204P A phase 1 study of antisense oligonucleotide NS-035 in patients with Fukuyama congenital muscular dystrophy

Abstract

Fukuyama congenital muscular dystrophy (FCMD) is an autosomal recessive disease that primarily affects the skeletal muscles, brain, and eyes. FCMD is most commonly caused by a 3-kb retrotransposal insertion into the 3′ untranslated region of the fukutin gene, resulting in aberrant mRNA splicing (exon-trapping). In collaboration with Nippon Shinyaku, we discovered an antisense oligonucleotide, NS-035, that can prevent this exon-trapping, recovering normal fukutin mRNA expression and protein function in both mouse models and cells of FCMD patients. To obtain regulatory approval for NS-035, we initiated the first-in-human phase 1 study of NS-035 in patients with FCMD. This was a two-center, open-label, uncontrolled, dose-escalation clinical trial comprising four cohorts.

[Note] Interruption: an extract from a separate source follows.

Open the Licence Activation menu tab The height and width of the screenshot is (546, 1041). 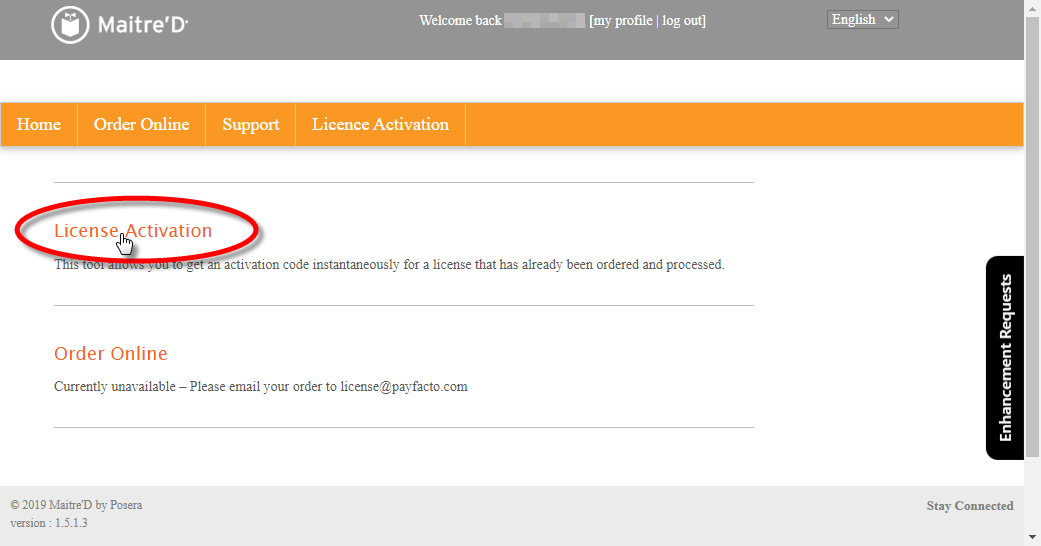coord(380,124)
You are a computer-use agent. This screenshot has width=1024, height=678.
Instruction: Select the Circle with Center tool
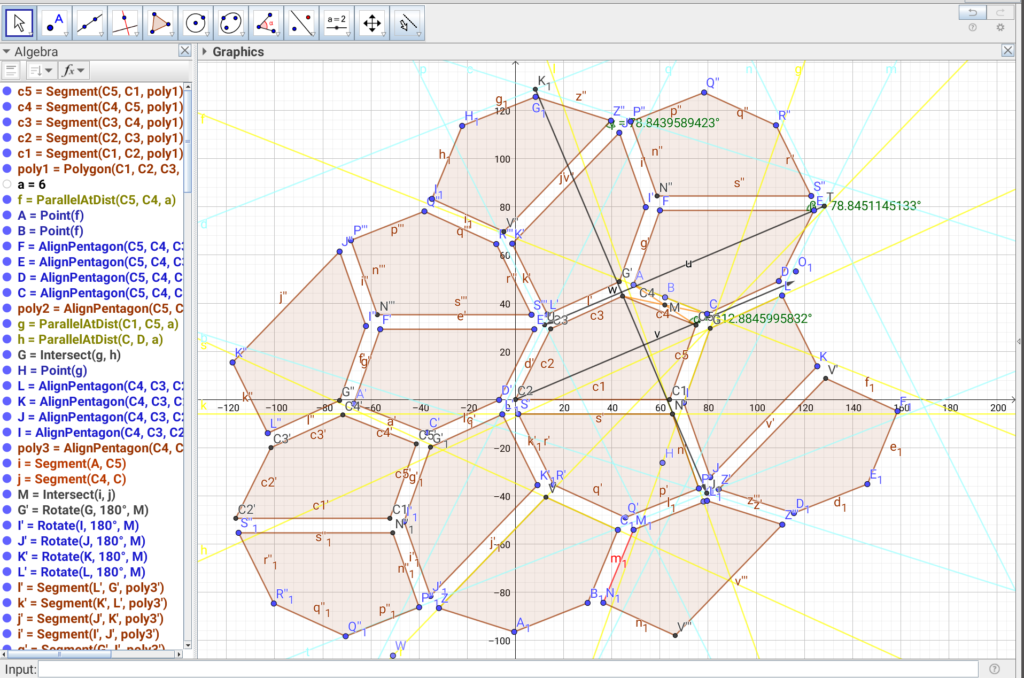click(196, 21)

Twelve patients with FCMD (aged 5–10 years) carrying homozygous or compound heterozygous variants in the fukutin gene were included, with three patients in each cohort. The study was initiated in cohort 1. D-mannitol alone was administered intravenously once during the premedication phase, followed by simultaneous doses of NS-035 and D-mannitol administered intravenously once weekly for 12 weeks during the treatment phase. The dose of D-mannitol was fixed at 500 mg/kg in all cohorts, while NS-035 was increased stepwise from cohorts 1 to 4 (1.6, 6.0, 20, and 40 mg/kg). The primary endpoint was safety, and the secondary endpoints were pharmacokinetics and efficacy (glycosylation rate of alpha-dystroglycan [DG], expression of glycosylated alpha-DG, exon-trapping inhibition efficiency, evaluation of gross motor function, and changes in blood CK value). Following institutional review board approval in June 2021, the trial was initiated in August 2021. This study is currently in progress with the final patient (patient 12). This study is progressing smoothly and is scheduled for completion in 2024.